While the 2019-20 season was a calm one for Krako, in a more typical season he would be on the road for a significant part of the year. In 2018, the distance he travelled tallied up to 50,000 kilometres. Half of that was travel to far-off destinations like Canada and South Korea, with another 25,000 kilometres travelled by car. 

“It’s pretty difficult,” Krako said. “Skiing as a sport is always in the most beautiful areas because we are in the mountains and in the snow, but we have to travel a lot and it’s very difficult for the body and for the mind.”

While the constant travel is nothing new for Krako after two decades in the sport, it has become more difficult with a family waiting for him at home. 

Now 30 years old, the Para alpine racer is settling down more into family life. He recently built a new house in provincial Bojnice and moved there from the capital Bratislava where he and his wife Andrejka lived before. 
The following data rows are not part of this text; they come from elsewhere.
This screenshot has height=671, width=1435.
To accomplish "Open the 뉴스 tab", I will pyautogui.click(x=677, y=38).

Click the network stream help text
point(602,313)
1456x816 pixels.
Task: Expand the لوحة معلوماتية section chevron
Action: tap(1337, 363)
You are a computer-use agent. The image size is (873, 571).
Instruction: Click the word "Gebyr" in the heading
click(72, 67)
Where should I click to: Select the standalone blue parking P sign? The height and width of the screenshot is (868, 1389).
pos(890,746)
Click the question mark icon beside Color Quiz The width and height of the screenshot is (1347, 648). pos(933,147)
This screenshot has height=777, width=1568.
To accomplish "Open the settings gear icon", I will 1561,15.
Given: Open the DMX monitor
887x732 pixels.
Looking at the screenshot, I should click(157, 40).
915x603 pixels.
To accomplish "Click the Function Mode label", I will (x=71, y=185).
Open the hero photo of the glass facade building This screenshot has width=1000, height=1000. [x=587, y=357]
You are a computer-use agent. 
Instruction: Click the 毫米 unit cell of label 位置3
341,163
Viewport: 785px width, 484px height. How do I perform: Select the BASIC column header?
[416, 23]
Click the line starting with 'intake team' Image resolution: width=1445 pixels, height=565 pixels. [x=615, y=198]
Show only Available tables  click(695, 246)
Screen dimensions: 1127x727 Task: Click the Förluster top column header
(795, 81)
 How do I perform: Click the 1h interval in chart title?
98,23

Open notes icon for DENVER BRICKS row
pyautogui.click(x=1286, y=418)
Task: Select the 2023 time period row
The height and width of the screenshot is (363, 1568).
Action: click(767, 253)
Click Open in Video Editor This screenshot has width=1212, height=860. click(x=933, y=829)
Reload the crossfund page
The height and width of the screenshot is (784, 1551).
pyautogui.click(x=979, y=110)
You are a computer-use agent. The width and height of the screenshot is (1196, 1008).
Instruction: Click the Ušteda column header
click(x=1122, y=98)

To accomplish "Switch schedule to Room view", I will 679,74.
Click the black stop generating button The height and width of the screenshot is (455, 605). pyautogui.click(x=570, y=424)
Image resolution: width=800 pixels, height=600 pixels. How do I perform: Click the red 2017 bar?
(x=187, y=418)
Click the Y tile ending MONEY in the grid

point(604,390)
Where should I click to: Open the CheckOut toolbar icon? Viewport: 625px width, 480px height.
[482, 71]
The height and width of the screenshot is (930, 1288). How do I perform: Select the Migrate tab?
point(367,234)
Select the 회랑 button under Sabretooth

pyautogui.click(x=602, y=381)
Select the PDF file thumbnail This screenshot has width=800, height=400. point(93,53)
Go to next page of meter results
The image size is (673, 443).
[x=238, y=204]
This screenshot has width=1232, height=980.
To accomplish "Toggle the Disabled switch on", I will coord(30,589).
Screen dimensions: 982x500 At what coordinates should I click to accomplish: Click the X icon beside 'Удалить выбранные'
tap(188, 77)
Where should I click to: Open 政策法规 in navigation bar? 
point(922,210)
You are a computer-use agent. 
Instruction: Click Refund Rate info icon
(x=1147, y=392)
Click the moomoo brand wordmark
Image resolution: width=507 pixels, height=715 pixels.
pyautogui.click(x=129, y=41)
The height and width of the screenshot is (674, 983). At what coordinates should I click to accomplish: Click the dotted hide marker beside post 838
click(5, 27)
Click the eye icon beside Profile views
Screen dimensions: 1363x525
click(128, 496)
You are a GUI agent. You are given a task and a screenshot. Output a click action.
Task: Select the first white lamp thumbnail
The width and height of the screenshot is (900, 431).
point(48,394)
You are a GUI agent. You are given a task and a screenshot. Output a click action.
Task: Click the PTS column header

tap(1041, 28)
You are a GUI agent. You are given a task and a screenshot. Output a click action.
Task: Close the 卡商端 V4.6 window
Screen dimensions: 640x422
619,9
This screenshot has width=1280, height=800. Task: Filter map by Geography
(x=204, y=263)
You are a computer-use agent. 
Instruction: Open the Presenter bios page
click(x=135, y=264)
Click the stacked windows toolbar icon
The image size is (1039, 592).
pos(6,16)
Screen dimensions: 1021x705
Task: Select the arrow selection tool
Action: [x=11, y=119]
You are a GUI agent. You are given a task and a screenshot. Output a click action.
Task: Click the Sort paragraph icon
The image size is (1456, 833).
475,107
As his lifestyle evolves, the question of how long he will continue to travel for skiing continues to be at the top of the athlete’s thoughts. And there is still no definite answer.

“When I was in Vancouver [2010 Paralympic Games], I thought that I had a pretty good success and it would be really difficult to repeat it, so I thought, ‘OK, Sochi [2014] is the next level and after it I can stop.’ After Sochi, my guide told me, ‘OK, try just one year’,” Krako said. 

“Next fight was in PyeongChang and I said to Brani [Branislav Brozman], ‘OK, I can stop after PyeongChang, I have a family.’ I can’t say now if I will stop because the next cycle is here and I take it from Paralympics to Paralympics. After it, I have to talk with my wife, to see if she will let me go race.”